Enter Young Mother B, groomed—we’re ALL groomed one way or another—to Fear the first young mother. Accepting without doubt that she must protect her family, her community, her very way of life from all that YMA believes and advocates, she’s enjoined to defend the “truth” dictated by her beliefs, background, and education. In other words, YMA and YMB may have different perspectives and motives, but Good Golly, Miss Molly, they have the exact same agenda. Like YMA, YMB is so primed for the fight that all it takes is her opponent’s Outrage > activism > book banning to flip her own concern and defensiveness into Outrage… take-it-to-the-street counter protests… and headline-grabbing lawsuits.
Watch the ball, children. See how it’s batted back and forth? Pay no attention to that gold-plated tower behind the curtain.

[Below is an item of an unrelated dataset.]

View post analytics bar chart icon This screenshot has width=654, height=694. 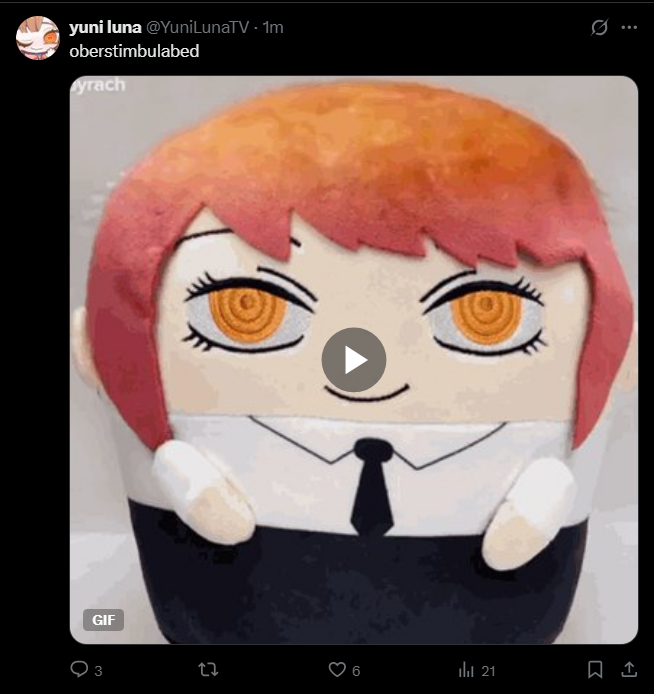(x=466, y=669)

We’re being played, boys and girls. Go ahead and swap out book banning for abortion, LGBTQ marriage, transgender-affirming care, gun control, gerrymandering, or even the 2020 election results—doesn’t matter the issue. They’re all made-up causes, every single one of them, all the better to divide-and-conquer those of us stuck with the bill, the carnage clean-up, the thoughts and prayers faithfully sent our way. The more Outrage political/religious fearmongers can foment, the stronger their power base.

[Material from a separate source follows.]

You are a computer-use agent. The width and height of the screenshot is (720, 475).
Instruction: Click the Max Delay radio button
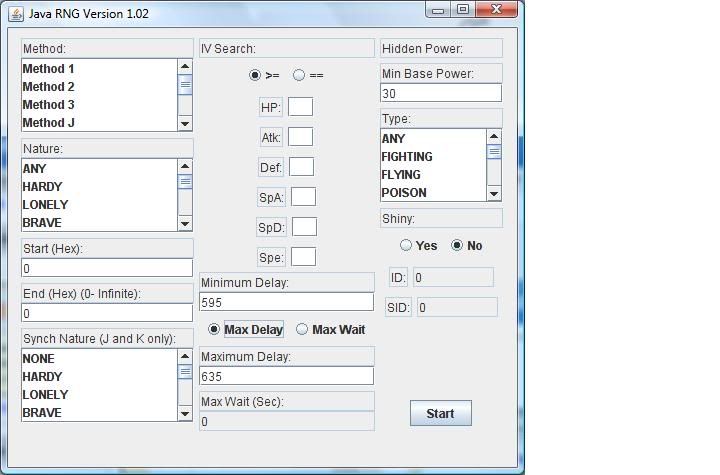coord(214,329)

No matter our belief system, our ideals, whatever truths we hold to be self-evident or dear, I promise you the contest isn’t being waged between conservative and liberal, straight and LGBTQ, or even Black and White. The make-believe battle between Outrage and Outrage merely establishes a political/religious excuse to step in and usurp control. Think about Russia and Ukraine. Hamas and Israel. Gaetz and McCarthy. It’s the same, all the same. So keep watching the ball go back and forth, my fellow humanoids. Look at the headlines, listen to the atrocity reports. And whatever you do, for god’s sake pay ignore those bedmates behind the red curtain.
It’s not much of a leap even for a dumbasfuck like me to suss out where the Top Secret information that let Hamas overwhelm Israel’s defenses originated… nor the route it took to get from the third-most-powerful-nation’s strongest asset (living at a simultaneously over-and-under valued non-residence golf club in the world’s-most-powerful-nation’s tail), to their handler in Eastern Europe/Northern Asia, who conveyed it to a middle-eastern power trafficker, who traded it for we’ll-probably-never-know-what.
All while We, the People, are distracted by the ping-pong book bannings and LGBTQ rights and gun control and women’s autonomy and school shootings and Washington clowns. All outrageous, to be sure, because Outrage makes headlines.
Am I the only one who thinks it's time We, the People, called our puppet masters’ bluff?